So. A few friends and I got together a while ago to build an app for the newly launched APIs for Mxit. We didn’t plan on making it big, just having some fun. So we also decided to learn new stuff across the board. I’ve worked with Heroku in the past, but never EC2. So we got a completely new stack going: EC2, Node.js and DynamoDB.
The first thing we are running into that isn’t panning out as we had hoped is DynamoDB.
Amazon DynamoDB is a fully managed NoSQL database service that provides fast and predictable performance with seamless scalability.
You pay for throughput. Amazon does the rest. They replicate the data, managed it, and let it scale automatically. If you need more throughput (reads/writes per second) you simply dial it up. This itself is quite awesome and clever.
However we have run into some problems that are a pain to iron out. Hopefully by telling someone about it, it can be avoided.
There are 4 ways to fetch items from DynamoDB: Get, BatchGet, Query and Scan. For Get and Query, you can only use the hash key (think of primary key in sql dbs) and the range key. If you want to fetch items based on any other values, you have to use a scan and add your own conditions (here you can now use anything, not just the hash and range key). The problem is: Scan is expensive. It reads the entire table and fetches what is relevant.
Cool. For now, we aren’t worried that much about performance. We are just playing around after all. WRONG. You can’t sort on Scans! FFFuuu.

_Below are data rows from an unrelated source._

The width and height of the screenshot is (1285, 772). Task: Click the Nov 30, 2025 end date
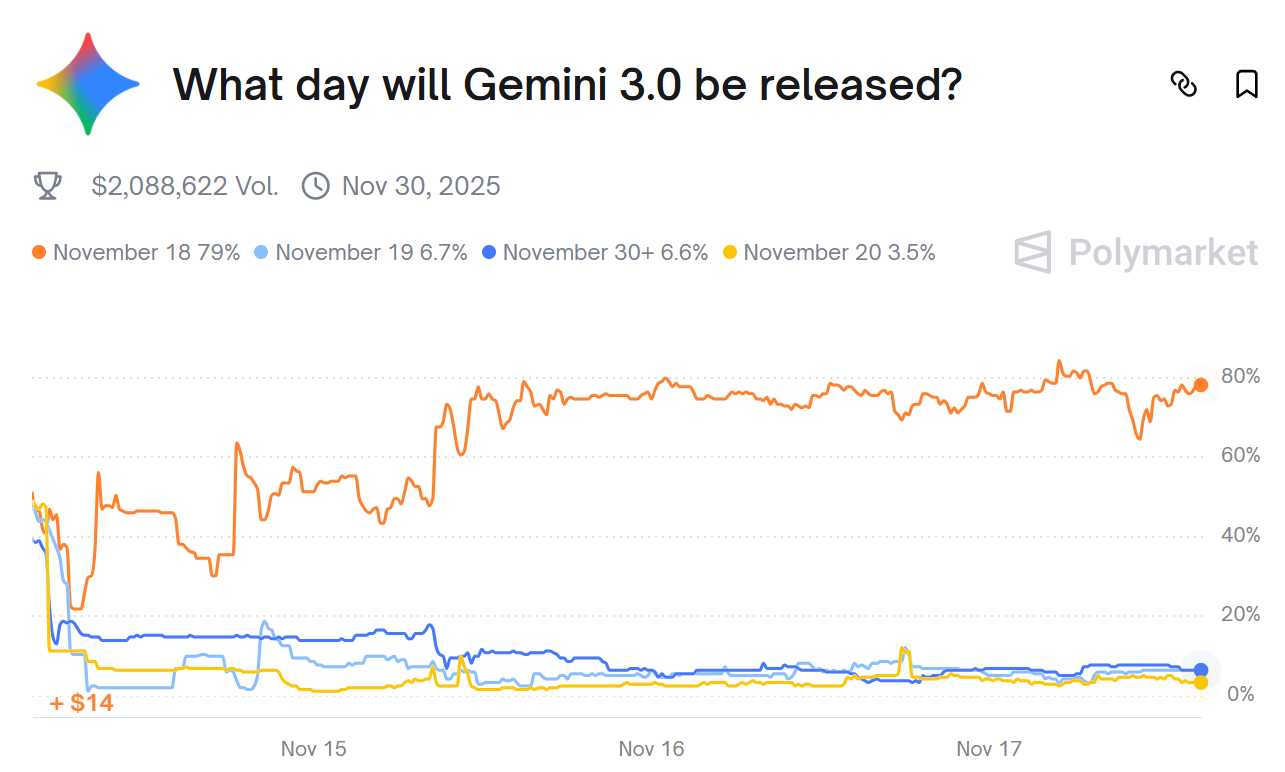421,186
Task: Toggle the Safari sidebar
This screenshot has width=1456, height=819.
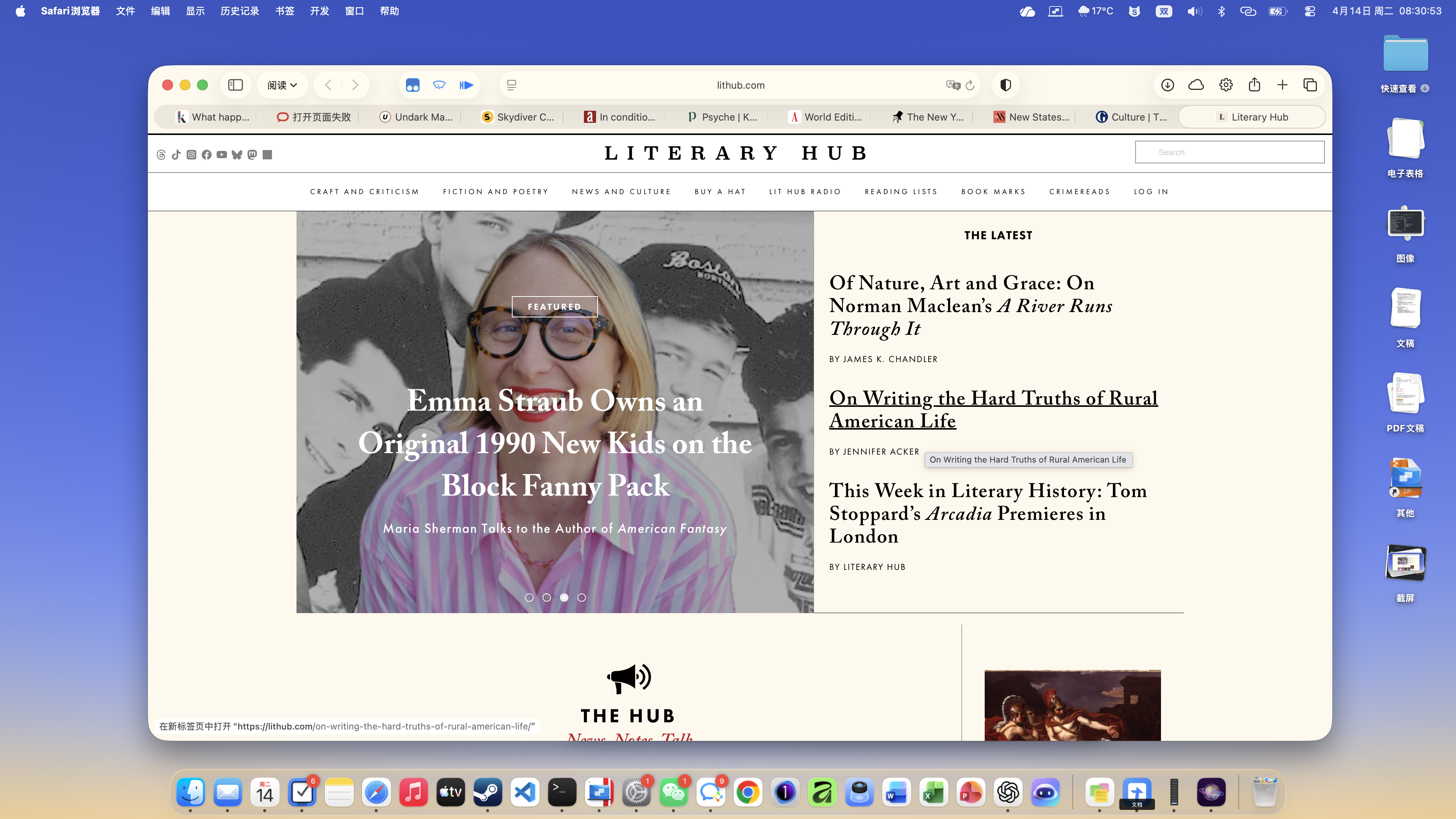Action: (235, 85)
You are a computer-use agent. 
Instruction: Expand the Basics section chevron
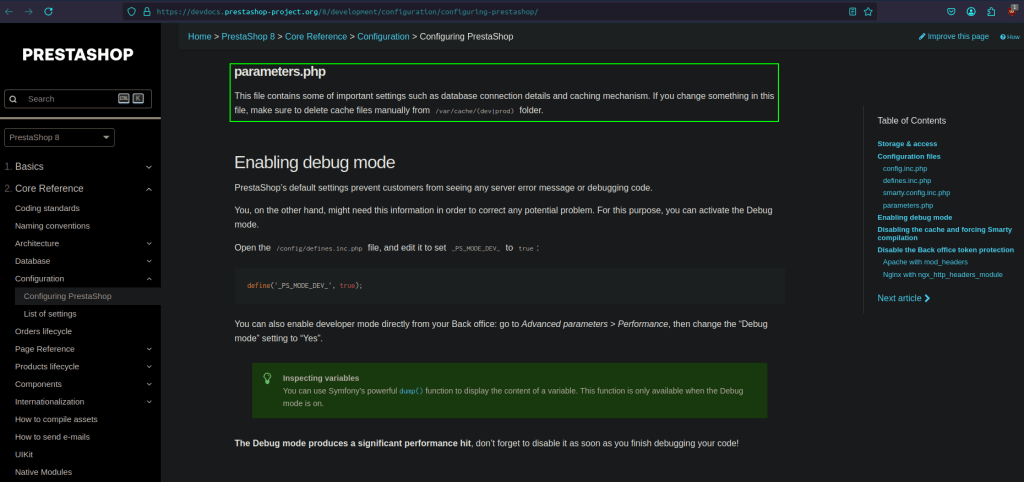[149, 167]
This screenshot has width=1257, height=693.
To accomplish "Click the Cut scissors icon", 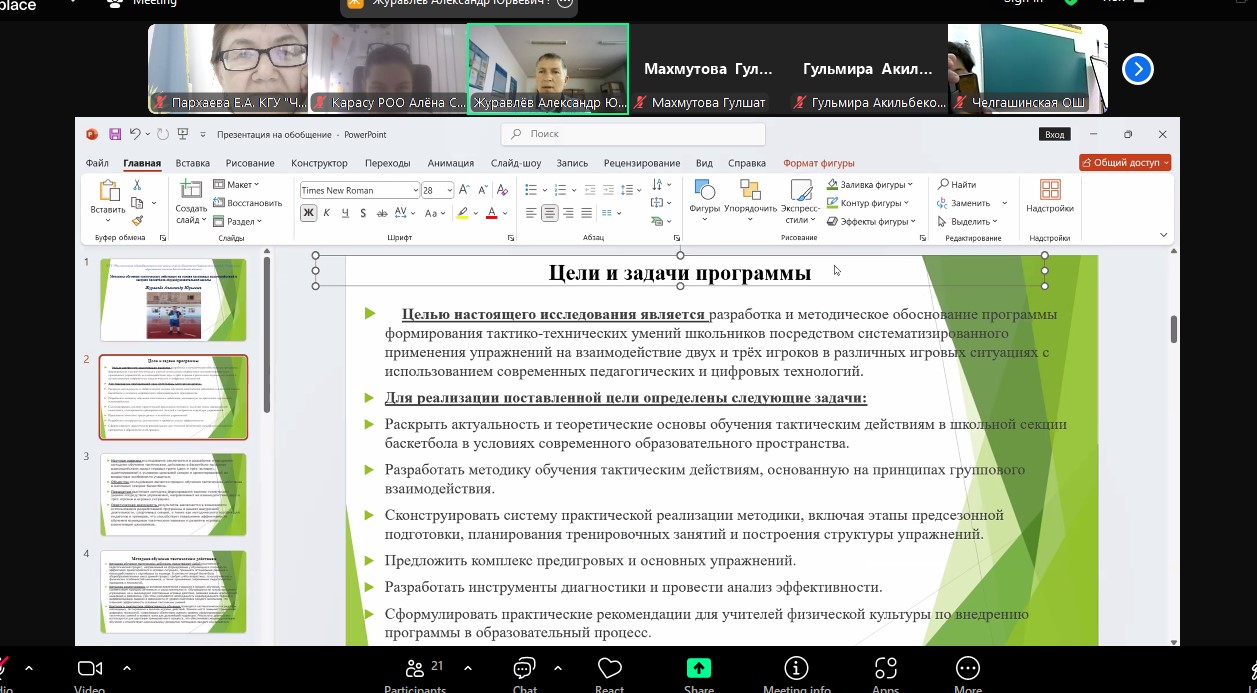I will pyautogui.click(x=137, y=185).
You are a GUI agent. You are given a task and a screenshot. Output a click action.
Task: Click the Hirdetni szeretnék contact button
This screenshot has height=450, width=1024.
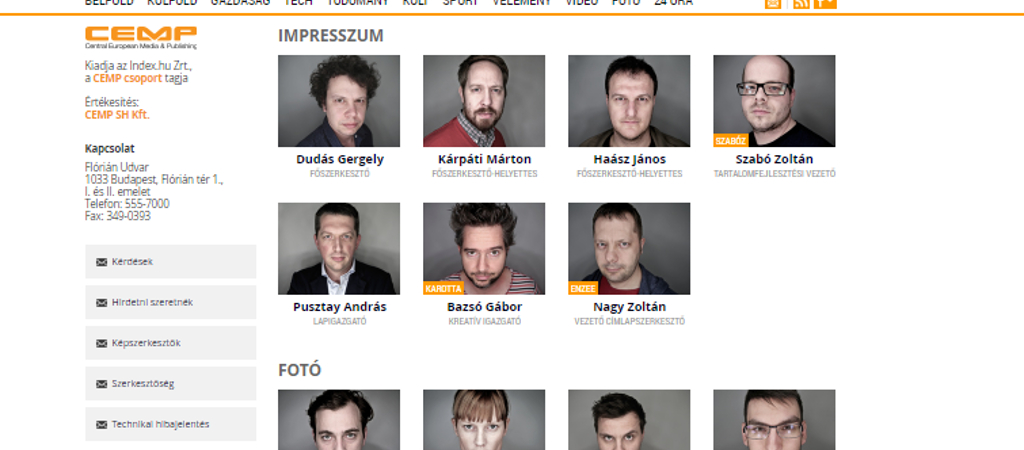click(x=170, y=302)
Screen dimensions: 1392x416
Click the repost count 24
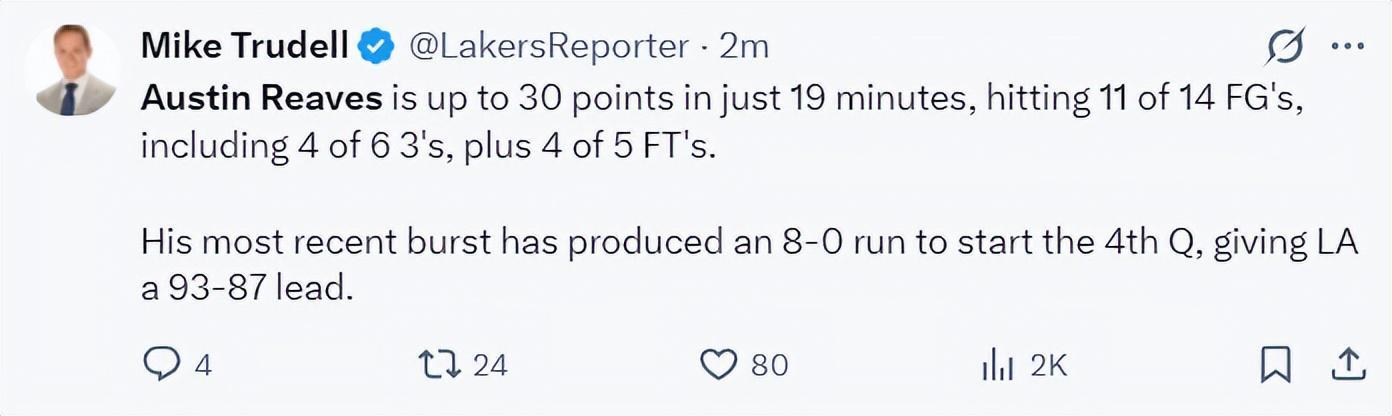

You can only fetched sorted results based on the range key you specified in the table (ie one column) with a Query call. Not really knowing we had to do that (our own stupidity) means not one of our tables have a range key. You can’t retroactively add one. The only way to assign a new range key is to create a new table, port over all the data. Now wanting to fetch any type of sorted data, we have to put aside a whole afternoon to code in the table migration, etc. Not ideal.
Chris Moyer has a solution to this. Create a new table with new hash and range key referencing the hashes of the parent tables. Now you can ‘sort’ on any column. The problem is, you have to open up new tables, provisioning throughput to them too, costing more money.
We have to do something about it soon, because we have anyway been hitting our throttledrequests (probably due to all the scans).
So, we have to decide now. Are we sticking with dynamodb, or moving to our own mongodb cluster? I think for our needs right now, dynamodb is causing more headaches than not. We haven’t hit mass scale yet where dynamodb’s provisioning model will help us, and we don’t want to be restricted by how dynamodb handles the data.
So if you want to use dynamodb, remember that!